Gli attacchi documentati nel Golfo di California si aggiungono al già vastissimo repertorio delle abilità di caccia di questi straordinari predatori. Pesci, tartarughe, uccelli, razze, squali, foche, delfini, balene e ora anche i pesci più grandi del pianeta. Non c'è specie che nuoti in mezzo al mare che può ritenersi al sicuro. Le capacità delle orche di collaborare, apprendere e adattare le proprie strategie di caccia alle singole prede, continuano a stupire scienziati e appassionati, permettendo a questi predatori sociali di avere un ventaglio di possibilità quasi infinito. Moctezuma e il suo pod aggiungono quindi un nuovo capitolo sull'intelligenza e la complessità culturale di questi meravigliosi cetacei.

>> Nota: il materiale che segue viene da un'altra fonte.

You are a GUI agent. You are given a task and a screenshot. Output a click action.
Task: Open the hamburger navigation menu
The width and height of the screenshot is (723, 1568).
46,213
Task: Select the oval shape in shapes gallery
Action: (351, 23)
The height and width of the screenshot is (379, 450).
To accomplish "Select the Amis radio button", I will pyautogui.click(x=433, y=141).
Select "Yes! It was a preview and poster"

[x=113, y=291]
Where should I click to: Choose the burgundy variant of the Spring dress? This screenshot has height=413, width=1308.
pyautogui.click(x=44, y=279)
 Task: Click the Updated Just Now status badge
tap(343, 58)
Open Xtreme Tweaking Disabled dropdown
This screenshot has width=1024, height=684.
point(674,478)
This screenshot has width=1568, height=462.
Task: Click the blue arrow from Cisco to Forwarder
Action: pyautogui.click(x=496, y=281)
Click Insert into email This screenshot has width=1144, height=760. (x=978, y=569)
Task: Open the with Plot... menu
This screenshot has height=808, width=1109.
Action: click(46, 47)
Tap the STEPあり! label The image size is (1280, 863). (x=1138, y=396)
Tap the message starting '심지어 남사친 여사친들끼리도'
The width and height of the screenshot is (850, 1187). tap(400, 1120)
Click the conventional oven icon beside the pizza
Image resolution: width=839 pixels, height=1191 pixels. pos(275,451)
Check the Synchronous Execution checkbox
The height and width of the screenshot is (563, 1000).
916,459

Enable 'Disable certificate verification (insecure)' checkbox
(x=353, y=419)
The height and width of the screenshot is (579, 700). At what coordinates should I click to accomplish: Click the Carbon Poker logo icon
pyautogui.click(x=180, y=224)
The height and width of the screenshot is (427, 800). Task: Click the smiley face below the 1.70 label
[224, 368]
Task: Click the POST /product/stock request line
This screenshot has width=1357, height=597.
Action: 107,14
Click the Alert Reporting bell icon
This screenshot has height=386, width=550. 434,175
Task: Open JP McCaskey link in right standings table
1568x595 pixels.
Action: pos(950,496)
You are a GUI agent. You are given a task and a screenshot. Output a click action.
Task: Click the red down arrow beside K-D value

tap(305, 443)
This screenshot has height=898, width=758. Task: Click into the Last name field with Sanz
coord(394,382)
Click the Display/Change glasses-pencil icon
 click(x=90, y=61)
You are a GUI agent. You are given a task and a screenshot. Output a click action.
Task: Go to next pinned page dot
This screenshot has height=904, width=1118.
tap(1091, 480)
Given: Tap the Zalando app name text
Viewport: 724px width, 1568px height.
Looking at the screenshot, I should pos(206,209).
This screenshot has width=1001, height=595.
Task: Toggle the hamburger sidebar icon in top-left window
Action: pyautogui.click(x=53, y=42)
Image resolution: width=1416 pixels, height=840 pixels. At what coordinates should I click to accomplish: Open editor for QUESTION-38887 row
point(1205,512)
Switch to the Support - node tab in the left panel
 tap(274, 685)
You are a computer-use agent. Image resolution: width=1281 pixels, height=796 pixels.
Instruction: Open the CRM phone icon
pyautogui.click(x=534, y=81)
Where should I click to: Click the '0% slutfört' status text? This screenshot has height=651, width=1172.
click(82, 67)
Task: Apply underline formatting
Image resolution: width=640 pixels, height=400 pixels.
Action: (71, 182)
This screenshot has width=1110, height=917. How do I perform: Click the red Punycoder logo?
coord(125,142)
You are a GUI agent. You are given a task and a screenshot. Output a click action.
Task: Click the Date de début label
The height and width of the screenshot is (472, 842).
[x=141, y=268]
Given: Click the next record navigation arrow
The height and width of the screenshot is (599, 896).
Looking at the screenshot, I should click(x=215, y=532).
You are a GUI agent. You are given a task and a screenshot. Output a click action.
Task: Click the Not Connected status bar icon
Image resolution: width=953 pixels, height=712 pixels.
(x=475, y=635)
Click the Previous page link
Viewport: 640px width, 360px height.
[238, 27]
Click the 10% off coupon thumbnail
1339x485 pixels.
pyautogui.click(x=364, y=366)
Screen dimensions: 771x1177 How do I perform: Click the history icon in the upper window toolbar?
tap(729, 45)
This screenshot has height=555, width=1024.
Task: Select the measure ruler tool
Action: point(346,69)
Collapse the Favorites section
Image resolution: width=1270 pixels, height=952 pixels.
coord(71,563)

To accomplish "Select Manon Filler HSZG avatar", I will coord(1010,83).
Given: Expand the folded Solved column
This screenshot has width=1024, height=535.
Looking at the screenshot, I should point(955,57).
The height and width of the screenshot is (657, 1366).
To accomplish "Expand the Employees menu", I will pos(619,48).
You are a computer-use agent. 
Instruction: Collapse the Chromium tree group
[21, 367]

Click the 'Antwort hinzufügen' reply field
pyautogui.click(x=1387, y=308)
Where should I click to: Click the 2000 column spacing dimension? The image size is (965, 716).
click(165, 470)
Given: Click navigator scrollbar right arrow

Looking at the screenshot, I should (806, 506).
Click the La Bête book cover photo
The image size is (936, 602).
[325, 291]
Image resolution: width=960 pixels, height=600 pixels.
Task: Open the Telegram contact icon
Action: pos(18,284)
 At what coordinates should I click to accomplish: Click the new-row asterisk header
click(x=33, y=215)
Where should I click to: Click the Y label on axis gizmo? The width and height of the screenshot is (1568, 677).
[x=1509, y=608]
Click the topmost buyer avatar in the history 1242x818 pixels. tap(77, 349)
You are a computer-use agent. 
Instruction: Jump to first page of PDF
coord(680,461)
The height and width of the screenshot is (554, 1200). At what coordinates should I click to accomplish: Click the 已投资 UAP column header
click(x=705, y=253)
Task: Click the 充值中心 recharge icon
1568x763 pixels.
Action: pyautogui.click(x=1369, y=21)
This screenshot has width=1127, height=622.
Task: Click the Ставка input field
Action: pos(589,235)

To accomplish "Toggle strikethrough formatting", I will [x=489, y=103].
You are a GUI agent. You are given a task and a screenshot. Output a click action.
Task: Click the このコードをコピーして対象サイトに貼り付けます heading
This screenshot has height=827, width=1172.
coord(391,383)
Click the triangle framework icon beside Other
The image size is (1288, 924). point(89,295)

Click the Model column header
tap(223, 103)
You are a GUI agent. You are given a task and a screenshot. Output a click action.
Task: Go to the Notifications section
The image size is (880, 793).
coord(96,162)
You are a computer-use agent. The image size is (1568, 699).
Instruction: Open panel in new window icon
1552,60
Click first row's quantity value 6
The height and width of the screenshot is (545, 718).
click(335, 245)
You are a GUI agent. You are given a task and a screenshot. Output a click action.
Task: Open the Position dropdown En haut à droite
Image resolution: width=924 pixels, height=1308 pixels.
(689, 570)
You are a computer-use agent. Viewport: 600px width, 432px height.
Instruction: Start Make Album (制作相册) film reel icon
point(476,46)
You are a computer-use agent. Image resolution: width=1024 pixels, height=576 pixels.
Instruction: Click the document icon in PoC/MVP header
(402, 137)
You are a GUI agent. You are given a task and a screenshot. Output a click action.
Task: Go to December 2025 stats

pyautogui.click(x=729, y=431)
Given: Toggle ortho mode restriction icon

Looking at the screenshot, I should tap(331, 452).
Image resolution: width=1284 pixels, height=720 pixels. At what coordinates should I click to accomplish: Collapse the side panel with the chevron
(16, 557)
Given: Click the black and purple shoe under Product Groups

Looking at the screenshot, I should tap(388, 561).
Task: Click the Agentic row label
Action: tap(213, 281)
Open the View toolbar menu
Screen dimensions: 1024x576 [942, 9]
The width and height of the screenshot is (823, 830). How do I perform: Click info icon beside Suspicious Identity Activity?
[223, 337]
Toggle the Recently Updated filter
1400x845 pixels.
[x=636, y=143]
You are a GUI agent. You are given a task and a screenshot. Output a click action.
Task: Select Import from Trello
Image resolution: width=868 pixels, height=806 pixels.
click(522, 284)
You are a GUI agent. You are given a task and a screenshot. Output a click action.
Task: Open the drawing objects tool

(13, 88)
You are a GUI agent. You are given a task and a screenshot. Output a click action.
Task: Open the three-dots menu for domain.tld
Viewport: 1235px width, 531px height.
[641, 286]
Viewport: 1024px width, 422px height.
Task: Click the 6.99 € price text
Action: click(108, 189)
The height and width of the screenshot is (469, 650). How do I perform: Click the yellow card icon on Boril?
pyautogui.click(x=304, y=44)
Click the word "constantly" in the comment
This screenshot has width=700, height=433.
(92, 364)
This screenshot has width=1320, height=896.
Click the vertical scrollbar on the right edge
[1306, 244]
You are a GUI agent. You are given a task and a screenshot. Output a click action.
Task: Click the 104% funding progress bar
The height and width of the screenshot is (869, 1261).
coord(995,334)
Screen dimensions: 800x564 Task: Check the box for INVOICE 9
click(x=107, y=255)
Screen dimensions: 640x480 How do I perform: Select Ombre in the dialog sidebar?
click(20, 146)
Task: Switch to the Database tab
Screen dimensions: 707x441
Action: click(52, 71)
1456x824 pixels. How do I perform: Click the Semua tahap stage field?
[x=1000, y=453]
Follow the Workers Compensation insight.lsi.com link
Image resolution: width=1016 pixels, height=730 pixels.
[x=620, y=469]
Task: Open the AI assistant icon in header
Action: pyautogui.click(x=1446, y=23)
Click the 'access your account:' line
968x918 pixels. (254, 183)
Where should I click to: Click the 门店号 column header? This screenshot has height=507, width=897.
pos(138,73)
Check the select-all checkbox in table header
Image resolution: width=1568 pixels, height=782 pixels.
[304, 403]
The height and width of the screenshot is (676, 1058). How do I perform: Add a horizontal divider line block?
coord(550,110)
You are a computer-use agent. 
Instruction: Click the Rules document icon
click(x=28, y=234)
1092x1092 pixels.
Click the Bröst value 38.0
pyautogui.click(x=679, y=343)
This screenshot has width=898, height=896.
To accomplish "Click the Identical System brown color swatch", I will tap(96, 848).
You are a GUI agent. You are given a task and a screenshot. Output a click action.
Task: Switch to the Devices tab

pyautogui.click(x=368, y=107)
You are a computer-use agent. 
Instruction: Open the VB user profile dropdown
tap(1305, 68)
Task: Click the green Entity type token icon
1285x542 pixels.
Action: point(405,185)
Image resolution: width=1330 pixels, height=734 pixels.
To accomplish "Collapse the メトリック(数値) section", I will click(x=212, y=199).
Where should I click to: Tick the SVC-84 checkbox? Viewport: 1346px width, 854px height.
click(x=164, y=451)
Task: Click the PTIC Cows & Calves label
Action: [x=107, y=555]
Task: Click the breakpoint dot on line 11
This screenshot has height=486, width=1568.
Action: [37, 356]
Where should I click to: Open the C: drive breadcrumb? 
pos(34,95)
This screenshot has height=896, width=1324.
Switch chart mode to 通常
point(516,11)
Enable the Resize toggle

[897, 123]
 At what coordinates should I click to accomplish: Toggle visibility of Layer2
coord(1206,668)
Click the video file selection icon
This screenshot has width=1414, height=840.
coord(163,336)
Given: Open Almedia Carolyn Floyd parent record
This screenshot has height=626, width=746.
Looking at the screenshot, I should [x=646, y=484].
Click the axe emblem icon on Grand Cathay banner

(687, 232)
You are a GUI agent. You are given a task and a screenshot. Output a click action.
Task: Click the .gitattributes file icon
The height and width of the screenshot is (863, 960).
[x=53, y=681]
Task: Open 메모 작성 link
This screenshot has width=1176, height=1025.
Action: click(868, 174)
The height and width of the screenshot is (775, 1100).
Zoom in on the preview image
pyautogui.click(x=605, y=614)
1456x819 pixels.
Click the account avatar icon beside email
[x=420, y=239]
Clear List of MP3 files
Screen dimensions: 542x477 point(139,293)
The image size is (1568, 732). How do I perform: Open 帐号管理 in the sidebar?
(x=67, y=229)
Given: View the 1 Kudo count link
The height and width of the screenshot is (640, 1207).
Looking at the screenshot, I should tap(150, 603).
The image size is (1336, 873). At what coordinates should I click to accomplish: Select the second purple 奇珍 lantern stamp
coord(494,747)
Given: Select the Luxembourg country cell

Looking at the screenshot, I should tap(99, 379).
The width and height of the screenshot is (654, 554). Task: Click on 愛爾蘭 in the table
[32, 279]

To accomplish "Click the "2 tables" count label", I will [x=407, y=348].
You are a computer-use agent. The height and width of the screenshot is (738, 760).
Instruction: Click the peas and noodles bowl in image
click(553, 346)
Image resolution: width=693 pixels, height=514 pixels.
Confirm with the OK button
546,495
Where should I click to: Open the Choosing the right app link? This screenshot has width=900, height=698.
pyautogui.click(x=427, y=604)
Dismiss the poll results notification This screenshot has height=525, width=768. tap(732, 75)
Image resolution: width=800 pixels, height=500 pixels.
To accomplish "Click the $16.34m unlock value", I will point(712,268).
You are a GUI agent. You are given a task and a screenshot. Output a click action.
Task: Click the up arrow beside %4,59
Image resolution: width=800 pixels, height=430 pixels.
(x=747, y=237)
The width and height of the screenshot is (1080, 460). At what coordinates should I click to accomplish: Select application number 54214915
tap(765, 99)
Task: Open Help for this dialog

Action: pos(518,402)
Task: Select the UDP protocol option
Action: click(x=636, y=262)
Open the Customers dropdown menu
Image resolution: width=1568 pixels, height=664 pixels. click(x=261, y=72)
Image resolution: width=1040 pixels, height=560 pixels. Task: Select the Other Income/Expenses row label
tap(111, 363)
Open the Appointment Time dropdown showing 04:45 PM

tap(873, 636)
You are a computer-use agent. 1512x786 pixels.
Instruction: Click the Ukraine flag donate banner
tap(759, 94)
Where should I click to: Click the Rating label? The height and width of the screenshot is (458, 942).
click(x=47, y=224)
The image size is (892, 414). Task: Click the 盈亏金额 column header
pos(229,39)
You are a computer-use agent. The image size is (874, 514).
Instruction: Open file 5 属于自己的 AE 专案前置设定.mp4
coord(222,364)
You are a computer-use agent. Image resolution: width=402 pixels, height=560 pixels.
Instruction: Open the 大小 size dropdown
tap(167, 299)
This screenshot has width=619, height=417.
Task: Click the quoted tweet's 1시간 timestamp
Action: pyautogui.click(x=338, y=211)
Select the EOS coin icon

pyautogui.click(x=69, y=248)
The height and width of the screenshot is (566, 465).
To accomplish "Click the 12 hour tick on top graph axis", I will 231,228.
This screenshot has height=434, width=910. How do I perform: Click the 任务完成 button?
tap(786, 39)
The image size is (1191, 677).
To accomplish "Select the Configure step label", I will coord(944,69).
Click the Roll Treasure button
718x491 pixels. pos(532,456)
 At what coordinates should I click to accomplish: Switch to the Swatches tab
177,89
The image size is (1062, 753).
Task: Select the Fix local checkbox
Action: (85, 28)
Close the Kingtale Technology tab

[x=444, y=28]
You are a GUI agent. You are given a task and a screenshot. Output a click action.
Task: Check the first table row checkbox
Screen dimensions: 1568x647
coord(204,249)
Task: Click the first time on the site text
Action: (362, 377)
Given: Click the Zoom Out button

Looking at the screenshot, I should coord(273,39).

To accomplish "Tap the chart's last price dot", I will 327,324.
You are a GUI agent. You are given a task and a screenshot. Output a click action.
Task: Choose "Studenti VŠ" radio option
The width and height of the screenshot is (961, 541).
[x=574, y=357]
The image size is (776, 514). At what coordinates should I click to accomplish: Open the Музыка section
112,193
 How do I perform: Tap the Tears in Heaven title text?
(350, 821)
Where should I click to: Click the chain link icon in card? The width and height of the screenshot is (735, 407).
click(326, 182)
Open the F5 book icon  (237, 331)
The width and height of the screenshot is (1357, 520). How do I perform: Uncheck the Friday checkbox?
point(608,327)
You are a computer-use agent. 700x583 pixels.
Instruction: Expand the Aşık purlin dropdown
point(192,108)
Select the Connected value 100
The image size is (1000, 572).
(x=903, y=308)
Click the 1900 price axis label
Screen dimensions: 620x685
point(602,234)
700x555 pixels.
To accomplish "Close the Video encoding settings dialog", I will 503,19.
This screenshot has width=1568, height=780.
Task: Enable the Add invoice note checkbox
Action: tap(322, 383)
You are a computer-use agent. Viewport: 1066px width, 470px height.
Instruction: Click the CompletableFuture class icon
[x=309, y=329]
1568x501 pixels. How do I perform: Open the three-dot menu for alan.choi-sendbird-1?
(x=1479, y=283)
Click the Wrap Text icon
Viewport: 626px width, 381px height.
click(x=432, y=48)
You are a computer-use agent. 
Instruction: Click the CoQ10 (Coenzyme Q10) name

Ogni nuova scoperta sul loro comportamento, sulle loro abitudini e sulle loro abilità di caccia così sofisticate, ci ricorda che non siamo di fronte a semplici predatori, ma a mammiferi sociali unici che collaborano e adattano le loro strategie e il loro stile di vita a seconda del singolo caso o della singola necessità. Studiare e osservare le orche significa perciò entrare in contatto con un mente animale diversa da tutte le altre. Non necessariamente migliore o superiore, ma così complessa e simile alla nostra nel sapersi innovare e adattare, che continuerà a stupirci e a meravigliarci ancora a lungo. Di questo possiamo esserne certi.